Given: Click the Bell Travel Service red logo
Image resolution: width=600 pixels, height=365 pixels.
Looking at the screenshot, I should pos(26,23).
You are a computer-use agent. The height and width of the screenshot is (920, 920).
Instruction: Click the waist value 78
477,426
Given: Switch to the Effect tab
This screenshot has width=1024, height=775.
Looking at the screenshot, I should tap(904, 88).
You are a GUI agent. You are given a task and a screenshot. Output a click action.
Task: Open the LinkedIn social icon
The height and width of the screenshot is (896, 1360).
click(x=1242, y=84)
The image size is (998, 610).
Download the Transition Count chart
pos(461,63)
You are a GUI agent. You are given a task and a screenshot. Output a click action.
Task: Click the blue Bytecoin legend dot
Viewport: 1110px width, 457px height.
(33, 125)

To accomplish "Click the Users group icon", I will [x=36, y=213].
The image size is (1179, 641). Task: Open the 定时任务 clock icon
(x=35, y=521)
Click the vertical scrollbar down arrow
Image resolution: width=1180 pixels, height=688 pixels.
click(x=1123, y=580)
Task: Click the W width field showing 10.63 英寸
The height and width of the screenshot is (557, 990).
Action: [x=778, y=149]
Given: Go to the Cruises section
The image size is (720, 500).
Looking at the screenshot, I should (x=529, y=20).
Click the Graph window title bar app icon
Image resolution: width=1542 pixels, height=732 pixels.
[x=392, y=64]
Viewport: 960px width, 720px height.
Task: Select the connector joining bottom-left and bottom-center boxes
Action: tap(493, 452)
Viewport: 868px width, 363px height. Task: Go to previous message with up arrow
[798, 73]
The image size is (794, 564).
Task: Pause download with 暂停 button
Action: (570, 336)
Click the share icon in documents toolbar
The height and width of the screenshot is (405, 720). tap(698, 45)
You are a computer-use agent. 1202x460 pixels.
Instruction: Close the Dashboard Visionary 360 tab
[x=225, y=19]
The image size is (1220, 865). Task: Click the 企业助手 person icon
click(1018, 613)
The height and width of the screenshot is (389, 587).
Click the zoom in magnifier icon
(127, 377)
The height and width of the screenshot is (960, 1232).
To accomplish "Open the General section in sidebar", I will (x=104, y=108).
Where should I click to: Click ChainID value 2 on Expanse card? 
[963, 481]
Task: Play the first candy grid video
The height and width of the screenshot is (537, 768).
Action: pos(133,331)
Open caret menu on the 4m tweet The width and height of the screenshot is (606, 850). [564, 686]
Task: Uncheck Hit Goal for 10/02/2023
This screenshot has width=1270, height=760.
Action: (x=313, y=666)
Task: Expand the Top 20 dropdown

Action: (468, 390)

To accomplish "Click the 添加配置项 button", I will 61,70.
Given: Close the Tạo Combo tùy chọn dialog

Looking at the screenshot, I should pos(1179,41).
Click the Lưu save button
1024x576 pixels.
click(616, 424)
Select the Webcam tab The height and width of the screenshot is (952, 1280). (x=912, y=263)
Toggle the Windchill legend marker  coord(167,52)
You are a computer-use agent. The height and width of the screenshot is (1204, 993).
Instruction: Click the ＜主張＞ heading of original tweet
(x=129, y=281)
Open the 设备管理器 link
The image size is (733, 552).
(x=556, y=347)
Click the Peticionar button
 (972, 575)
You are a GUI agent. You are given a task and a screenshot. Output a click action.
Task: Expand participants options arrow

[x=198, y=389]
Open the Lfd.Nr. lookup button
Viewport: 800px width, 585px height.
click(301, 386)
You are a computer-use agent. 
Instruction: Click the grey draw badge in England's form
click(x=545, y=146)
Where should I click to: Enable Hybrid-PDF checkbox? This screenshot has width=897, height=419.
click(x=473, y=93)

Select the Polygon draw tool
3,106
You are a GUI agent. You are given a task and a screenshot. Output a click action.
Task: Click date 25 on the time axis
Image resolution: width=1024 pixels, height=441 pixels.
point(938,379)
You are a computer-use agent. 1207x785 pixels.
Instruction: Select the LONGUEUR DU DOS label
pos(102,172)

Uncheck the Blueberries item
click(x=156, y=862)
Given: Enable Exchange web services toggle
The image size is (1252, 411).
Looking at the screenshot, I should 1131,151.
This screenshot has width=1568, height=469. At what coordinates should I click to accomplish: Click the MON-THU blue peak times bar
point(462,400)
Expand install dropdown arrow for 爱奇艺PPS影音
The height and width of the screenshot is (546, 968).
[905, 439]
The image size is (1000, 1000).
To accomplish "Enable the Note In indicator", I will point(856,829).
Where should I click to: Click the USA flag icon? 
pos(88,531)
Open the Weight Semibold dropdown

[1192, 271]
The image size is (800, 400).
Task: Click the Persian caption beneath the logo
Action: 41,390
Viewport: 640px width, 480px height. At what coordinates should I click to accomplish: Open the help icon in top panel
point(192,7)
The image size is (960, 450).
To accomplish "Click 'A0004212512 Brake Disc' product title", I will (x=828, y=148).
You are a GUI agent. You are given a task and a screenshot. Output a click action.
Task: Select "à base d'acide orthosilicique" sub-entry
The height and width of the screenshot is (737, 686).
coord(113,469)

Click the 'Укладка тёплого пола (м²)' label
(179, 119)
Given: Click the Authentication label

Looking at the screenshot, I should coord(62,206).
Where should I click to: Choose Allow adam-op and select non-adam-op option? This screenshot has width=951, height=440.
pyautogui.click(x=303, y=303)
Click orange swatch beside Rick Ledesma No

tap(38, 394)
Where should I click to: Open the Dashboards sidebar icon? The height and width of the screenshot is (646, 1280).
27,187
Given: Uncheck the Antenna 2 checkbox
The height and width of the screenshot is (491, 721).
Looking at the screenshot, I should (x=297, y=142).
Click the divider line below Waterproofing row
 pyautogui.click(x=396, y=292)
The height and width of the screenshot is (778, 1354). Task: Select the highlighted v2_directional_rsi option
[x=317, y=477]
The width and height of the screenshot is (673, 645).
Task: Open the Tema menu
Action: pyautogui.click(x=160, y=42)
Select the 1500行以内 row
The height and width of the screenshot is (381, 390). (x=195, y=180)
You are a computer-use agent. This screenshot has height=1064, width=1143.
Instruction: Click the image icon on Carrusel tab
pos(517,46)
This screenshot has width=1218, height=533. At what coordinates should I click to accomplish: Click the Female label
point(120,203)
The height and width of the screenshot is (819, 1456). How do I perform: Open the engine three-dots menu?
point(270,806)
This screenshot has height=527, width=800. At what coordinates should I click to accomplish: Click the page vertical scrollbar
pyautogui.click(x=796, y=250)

--------------------------------------------------

Exercise objective — Write the material out once more, keeping each line exact.

Result —
Given: Click the Bell Travel Service red logo
Image resolution: width=600 pixels, height=365 pixels.
Looking at the screenshot, I should pos(26,23).
You are a computer-use agent. The height and width of the screenshot is (920, 920).
Instruction: Click the waist value 78
477,426
Given: Switch to the Effect tab
This screenshot has width=1024, height=775.
Looking at the screenshot, I should tap(904, 88).
You are a GUI agent. You are given a task and a screenshot. Output a click action.
Task: Open the LinkedIn social icon
The height and width of the screenshot is (896, 1360).
click(x=1242, y=84)
The image size is (998, 610).
Download the Transition Count chart
pos(461,63)
You are a GUI agent. You are given a task and a screenshot. Output a click action.
Task: Click the blue Bytecoin legend dot
Viewport: 1110px width, 457px height.
(33, 125)

To accomplish "Click the Users group icon", I will [x=36, y=213].
The image size is (1179, 641). Task: Open the 定时任务 clock icon
(x=35, y=521)
Click the vertical scrollbar down arrow
Image resolution: width=1180 pixels, height=688 pixels.
click(x=1123, y=580)
Task: Click the W width field showing 10.63 英寸
The height and width of the screenshot is (557, 990).
Action: [x=778, y=149]
Given: Go to the Cruises section
The image size is (720, 500).
Looking at the screenshot, I should (x=529, y=20).
Click the Graph window title bar app icon
Image resolution: width=1542 pixels, height=732 pixels.
[x=392, y=64]
Viewport: 960px width, 720px height.
Task: Select the connector joining bottom-left and bottom-center boxes
Action: tap(493, 452)
Viewport: 868px width, 363px height. Task: Go to previous message with up arrow
[798, 73]
The image size is (794, 564).
Task: Pause download with 暂停 button
Action: (570, 336)
Click the share icon in documents toolbar
The height and width of the screenshot is (405, 720). tap(698, 45)
You are a computer-use agent. 1202x460 pixels.
Instruction: Close the Dashboard Visionary 360 tab
[x=225, y=19]
The image size is (1220, 865). Task: Click the 企业助手 person icon
click(1018, 613)
The height and width of the screenshot is (389, 587).
Click the zoom in magnifier icon
(127, 377)
The height and width of the screenshot is (960, 1232).
To accomplish "Open the General section in sidebar", I will (x=104, y=108).
Where should I click to: Click ChainID value 2 on Expanse card? 
[963, 481]
Task: Play the first candy grid video
The height and width of the screenshot is (537, 768).
Action: pos(133,331)
Open caret menu on the 4m tweet The width and height of the screenshot is (606, 850). [564, 686]
Task: Uncheck Hit Goal for 10/02/2023
This screenshot has width=1270, height=760.
Action: (x=313, y=666)
Task: Expand the Top 20 dropdown

Action: (468, 390)

To accomplish "Click the 添加配置项 button", I will 61,70.
Given: Close the Tạo Combo tùy chọn dialog

Looking at the screenshot, I should pos(1179,41).
Click the Lưu save button
1024x576 pixels.
click(616, 424)
Select the Webcam tab The height and width of the screenshot is (952, 1280). (x=912, y=263)
Toggle the Windchill legend marker  coord(167,52)
You are a computer-use agent. The height and width of the screenshot is (1204, 993).
Instruction: Click the ＜主張＞ heading of original tweet
(x=129, y=281)
Open the 设备管理器 link
The image size is (733, 552).
(x=556, y=347)
Click the Peticionar button
 (972, 575)
You are a GUI agent. You are given a task and a screenshot. Output a click action.
Task: Expand participants options arrow

[x=198, y=389]
Open the Lfd.Nr. lookup button
Viewport: 800px width, 585px height.
click(301, 386)
You are a computer-use agent. 
Instruction: Click the grey draw badge in England's form
click(x=545, y=146)
Where should I click to: Enable Hybrid-PDF checkbox? This screenshot has width=897, height=419.
click(x=473, y=93)

Select the Polygon draw tool
3,106
You are a GUI agent. You are given a task and a screenshot. Output a click action.
Task: Click date 25 on the time axis
Image resolution: width=1024 pixels, height=441 pixels.
point(938,379)
You are a computer-use agent. 1207x785 pixels.
Instruction: Select the LONGUEUR DU DOS label
pos(102,172)

Uncheck the Blueberries item
click(x=156, y=862)
Given: Enable Exchange web services toggle
The image size is (1252, 411).
Looking at the screenshot, I should 1131,151.
This screenshot has width=1568, height=469. At what coordinates should I click to accomplish: Click the MON-THU blue peak times bar
point(462,400)
Expand install dropdown arrow for 爱奇艺PPS影音
The height and width of the screenshot is (546, 968).
[905, 439]
The image size is (1000, 1000).
To accomplish "Enable the Note In indicator", I will point(856,829).
Where should I click to: Click the USA flag icon? 
pos(88,531)
Open the Weight Semibold dropdown

[1192, 271]
The image size is (800, 400).
Task: Click the Persian caption beneath the logo
Action: 41,390
Viewport: 640px width, 480px height. At what coordinates should I click to accomplish: Open the help icon in top panel
point(192,7)
The image size is (960, 450).
To accomplish "Click 'A0004212512 Brake Disc' product title", I will (x=828, y=148).
You are a GUI agent. You are given a task and a screenshot. Output a click action.
Task: Select "à base d'acide orthosilicique" sub-entry
The height and width of the screenshot is (737, 686).
coord(113,469)

Click the 'Укладка тёплого пола (м²)' label
(179, 119)
Given: Click the Authentication label

Looking at the screenshot, I should coord(62,206).
Where should I click to: Choose Allow adam-op and select non-adam-op option? This screenshot has width=951, height=440.
pyautogui.click(x=303, y=303)
Click orange swatch beside Rick Ledesma No

tap(38, 394)
Where should I click to: Open the Dashboards sidebar icon? The height and width of the screenshot is (646, 1280).
27,187
Given: Uncheck the Antenna 2 checkbox
The height and width of the screenshot is (491, 721).
Looking at the screenshot, I should (x=297, y=142).
Click the divider line below Waterproofing row
 pyautogui.click(x=396, y=292)
The height and width of the screenshot is (778, 1354). Task: Select the highlighted v2_directional_rsi option
[x=317, y=477]
The width and height of the screenshot is (673, 645).
Task: Open the Tema menu
Action: pyautogui.click(x=160, y=42)
Select the 1500行以内 row
The height and width of the screenshot is (381, 390). (x=195, y=180)
You are a computer-use agent. This screenshot has height=1064, width=1143.
Instruction: Click the image icon on Carrusel tab
pos(517,46)
This screenshot has width=1218, height=533. At what coordinates should I click to accomplish: Click the Female label
point(120,203)
The height and width of the screenshot is (819, 1456). How do I perform: Open the engine three-dots menu?
point(270,806)
This screenshot has height=527, width=800. At what coordinates should I click to accomplish: Click the page vertical scrollbar
pyautogui.click(x=796, y=250)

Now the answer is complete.